Henry's Damn Ubuntu Review
I am also a computer genius, and a Linux Guru (notice the capitals - this denotes an official status). So, following up on my Damn Small Review, here is my review of the brilliant new Ubuntu 5.10.
Getting Ubuntu
Some long-haired hippie type comes up to me in the street and says "Ubuntu, man."
"Yeah, well, up yours too!" I respond. Jeez agressive people really are the pits.
"No, man, Ubuntu!" He hands me a CD. He must be a foreigner. Probably a spy. Hey, this might be some information about a secret Russian weapons program that he's trying to give to our government.
"Thanks, comradski." I hurry home immediately after I've finished beating the crap out of the hippie. Damn I hate foreigners.
First Impressions
The CD is round and has stuff written on it.
Hardware Configuration
So my brand new Pentium Supercomputer doesn't seem to be working that well at the moment, however some guy just gave me a Dell Poweredge 2300, which must be really good because the case is so big, and black, and 2300 is a really big number. It has some lights and buttons and things on the front, and makes a lot of noise when you turn it on.
Installation
I start the computer with the CD in (see my Damn Small Review for instructions on how to do this).
There's a pretty Ubuntu screen, then I keep hitting Enter for a while. Then I'm at this screen called "Partition Disks". There's a lot of really technical looking stuff about "Logical Volume Manager" and RAID and stuff that I won't bore you with now because I know you don't have super intellects like me, but one of the options is "Guided partitioning." That sounds good. I hit enter and I get a screen with only one option "Manually Edit Partition Table". This option takes me back to the previous screen.
My eyes start to boggle a little bit, and my head feels as though there are ants crawling around inside it. In order to relieve the tension I attack the computer for a while with a big axe.
Then some guy on IRC says "modprobe megaraid, dude". I find out his address using my super-psychic powers then go around and hack him to pieces with my axe because there's nothing more annoying than an adult who says "dude". Actually it turns out he's a kid, but what the hell.

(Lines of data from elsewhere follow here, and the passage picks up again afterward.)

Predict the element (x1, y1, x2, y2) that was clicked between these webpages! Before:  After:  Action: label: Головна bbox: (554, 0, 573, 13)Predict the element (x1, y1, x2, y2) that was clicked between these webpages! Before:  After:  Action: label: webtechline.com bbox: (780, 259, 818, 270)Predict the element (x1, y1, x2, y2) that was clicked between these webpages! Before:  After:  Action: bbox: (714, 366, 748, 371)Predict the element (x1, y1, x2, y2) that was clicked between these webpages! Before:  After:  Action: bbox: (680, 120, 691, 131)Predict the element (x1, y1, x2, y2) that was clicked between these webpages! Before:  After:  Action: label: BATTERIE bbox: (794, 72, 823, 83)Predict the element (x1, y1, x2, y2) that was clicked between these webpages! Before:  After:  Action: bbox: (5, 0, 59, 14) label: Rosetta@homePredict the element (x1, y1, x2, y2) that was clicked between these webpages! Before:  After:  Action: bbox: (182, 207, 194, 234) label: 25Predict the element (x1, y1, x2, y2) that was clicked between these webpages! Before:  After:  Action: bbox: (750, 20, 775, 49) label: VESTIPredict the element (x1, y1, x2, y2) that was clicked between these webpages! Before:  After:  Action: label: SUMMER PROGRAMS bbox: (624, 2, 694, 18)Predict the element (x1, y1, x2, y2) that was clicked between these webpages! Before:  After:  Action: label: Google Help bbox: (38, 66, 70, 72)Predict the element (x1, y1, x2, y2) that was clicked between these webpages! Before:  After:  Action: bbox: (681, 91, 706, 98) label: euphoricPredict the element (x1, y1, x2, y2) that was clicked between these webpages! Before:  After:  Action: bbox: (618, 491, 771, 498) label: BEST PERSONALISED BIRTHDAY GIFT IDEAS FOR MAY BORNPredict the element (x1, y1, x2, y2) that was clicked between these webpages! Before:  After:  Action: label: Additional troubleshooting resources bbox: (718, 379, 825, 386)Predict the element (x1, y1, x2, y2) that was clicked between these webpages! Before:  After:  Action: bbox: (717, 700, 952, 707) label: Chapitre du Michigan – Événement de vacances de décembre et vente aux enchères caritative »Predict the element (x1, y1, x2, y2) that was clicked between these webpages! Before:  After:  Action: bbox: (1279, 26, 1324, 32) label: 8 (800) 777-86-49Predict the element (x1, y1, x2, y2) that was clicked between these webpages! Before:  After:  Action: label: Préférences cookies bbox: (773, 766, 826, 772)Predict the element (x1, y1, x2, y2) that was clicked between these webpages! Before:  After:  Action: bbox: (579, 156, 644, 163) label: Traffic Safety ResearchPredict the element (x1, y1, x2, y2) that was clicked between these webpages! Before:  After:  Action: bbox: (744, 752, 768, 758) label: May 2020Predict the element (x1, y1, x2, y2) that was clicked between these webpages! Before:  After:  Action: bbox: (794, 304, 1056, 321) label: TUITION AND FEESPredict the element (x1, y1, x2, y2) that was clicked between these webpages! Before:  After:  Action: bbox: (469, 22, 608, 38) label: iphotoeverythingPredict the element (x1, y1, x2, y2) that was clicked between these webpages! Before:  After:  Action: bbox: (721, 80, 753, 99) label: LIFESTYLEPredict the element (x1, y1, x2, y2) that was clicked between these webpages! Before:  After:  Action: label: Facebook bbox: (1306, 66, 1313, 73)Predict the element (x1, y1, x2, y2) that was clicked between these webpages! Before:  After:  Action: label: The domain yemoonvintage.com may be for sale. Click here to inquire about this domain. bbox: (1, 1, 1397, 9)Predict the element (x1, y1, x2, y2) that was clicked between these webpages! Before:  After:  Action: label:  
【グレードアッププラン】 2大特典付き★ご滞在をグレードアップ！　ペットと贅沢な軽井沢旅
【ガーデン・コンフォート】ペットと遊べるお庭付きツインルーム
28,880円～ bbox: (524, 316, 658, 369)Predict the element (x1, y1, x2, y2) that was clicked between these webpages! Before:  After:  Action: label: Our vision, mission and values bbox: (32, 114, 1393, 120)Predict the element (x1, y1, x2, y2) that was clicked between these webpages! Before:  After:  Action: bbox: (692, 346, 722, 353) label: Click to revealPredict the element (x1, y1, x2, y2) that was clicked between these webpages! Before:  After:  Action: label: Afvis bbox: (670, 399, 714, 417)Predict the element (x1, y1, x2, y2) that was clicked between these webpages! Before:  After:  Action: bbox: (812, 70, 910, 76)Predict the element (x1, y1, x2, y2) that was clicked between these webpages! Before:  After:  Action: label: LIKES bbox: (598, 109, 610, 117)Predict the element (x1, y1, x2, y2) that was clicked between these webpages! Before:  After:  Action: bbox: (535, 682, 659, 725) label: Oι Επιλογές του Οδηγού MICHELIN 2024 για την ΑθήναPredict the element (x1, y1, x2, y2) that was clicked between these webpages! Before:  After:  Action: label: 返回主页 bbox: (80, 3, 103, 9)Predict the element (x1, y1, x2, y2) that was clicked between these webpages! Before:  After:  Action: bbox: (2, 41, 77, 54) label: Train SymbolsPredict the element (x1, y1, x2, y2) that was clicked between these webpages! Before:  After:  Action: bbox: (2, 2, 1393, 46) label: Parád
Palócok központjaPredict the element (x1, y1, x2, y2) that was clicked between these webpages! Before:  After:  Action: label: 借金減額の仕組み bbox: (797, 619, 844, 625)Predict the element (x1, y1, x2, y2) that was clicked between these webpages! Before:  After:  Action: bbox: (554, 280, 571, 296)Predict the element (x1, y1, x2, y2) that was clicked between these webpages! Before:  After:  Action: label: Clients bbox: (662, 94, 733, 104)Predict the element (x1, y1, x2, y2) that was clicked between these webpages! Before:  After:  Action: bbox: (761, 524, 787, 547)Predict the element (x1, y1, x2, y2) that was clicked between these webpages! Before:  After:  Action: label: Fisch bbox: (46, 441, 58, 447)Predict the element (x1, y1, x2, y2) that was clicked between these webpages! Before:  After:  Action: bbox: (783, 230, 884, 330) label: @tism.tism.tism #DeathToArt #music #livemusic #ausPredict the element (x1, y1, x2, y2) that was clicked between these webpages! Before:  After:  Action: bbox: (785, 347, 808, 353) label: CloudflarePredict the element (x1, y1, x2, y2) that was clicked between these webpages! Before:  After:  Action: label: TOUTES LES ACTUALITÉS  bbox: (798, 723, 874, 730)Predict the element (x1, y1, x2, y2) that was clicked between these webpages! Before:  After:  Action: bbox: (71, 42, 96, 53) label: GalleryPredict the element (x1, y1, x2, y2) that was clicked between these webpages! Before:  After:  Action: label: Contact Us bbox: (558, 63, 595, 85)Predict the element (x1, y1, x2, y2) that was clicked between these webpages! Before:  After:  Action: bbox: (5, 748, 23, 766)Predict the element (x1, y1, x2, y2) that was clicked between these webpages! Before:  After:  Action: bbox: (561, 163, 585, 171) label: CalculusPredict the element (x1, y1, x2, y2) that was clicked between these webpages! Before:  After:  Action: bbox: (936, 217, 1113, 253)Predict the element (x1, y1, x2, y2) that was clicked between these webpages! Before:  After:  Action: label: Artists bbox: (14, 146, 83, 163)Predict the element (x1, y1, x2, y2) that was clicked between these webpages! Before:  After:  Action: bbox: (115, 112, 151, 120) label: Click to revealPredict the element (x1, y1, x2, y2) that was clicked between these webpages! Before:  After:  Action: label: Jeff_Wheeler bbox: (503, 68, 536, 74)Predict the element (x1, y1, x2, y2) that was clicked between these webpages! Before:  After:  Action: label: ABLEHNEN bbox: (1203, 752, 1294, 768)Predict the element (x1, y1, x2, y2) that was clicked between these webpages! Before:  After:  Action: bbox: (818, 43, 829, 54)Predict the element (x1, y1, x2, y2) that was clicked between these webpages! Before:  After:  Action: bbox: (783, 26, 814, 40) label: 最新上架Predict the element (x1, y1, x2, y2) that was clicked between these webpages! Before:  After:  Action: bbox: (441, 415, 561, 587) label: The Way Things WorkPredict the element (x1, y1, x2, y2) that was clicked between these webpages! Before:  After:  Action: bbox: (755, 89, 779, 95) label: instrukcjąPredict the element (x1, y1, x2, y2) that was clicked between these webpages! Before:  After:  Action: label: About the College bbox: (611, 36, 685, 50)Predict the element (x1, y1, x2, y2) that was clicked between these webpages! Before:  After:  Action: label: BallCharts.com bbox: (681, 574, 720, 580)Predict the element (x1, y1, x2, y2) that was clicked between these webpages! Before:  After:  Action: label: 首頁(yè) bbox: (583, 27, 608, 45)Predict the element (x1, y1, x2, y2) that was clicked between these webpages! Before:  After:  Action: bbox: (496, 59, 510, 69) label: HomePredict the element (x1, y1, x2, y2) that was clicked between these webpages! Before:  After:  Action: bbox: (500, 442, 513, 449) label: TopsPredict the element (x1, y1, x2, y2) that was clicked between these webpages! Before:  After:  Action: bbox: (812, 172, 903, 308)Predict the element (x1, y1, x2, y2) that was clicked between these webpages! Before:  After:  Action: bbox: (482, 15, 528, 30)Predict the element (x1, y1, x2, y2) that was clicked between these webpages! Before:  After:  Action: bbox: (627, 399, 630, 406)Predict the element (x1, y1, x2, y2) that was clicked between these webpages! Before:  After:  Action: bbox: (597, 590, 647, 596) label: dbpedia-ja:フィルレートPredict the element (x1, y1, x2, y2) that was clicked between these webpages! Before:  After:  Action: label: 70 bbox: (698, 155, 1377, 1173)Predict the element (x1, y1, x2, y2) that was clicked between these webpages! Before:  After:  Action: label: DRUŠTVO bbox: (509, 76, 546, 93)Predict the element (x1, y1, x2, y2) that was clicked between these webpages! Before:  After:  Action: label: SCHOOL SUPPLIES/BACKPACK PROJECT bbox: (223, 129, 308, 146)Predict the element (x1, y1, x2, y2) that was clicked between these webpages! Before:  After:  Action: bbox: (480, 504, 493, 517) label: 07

Back home again I notice some guy has responded to the dude-saying one. "STUPID NOOB. MEGARAID IS BROKEN IN THE BREEZY KERNEL." He should show a little respect for the recently deceased, damn him. [Note to self: Seek out this Colonel dude, and find out what he knows.]
"Huh, WTF." I reply, because that's what most of the people on these forums seem to say. Not too sure what it means, but apparently it is very effective.
Some other guy who doesn't type in caps comes on and tells me that the CD I have won't work on that computer. Doesn't matter now anyway, since the computer has been smashed into tiny little pieces with a very large axe.
Conclusion
So far I have been unable to recover any espionage stuff from this "Ubuntu" CD, but as I'm sure you're all aware by now Henry the Adequate is not one to give up easily, unless I really want to.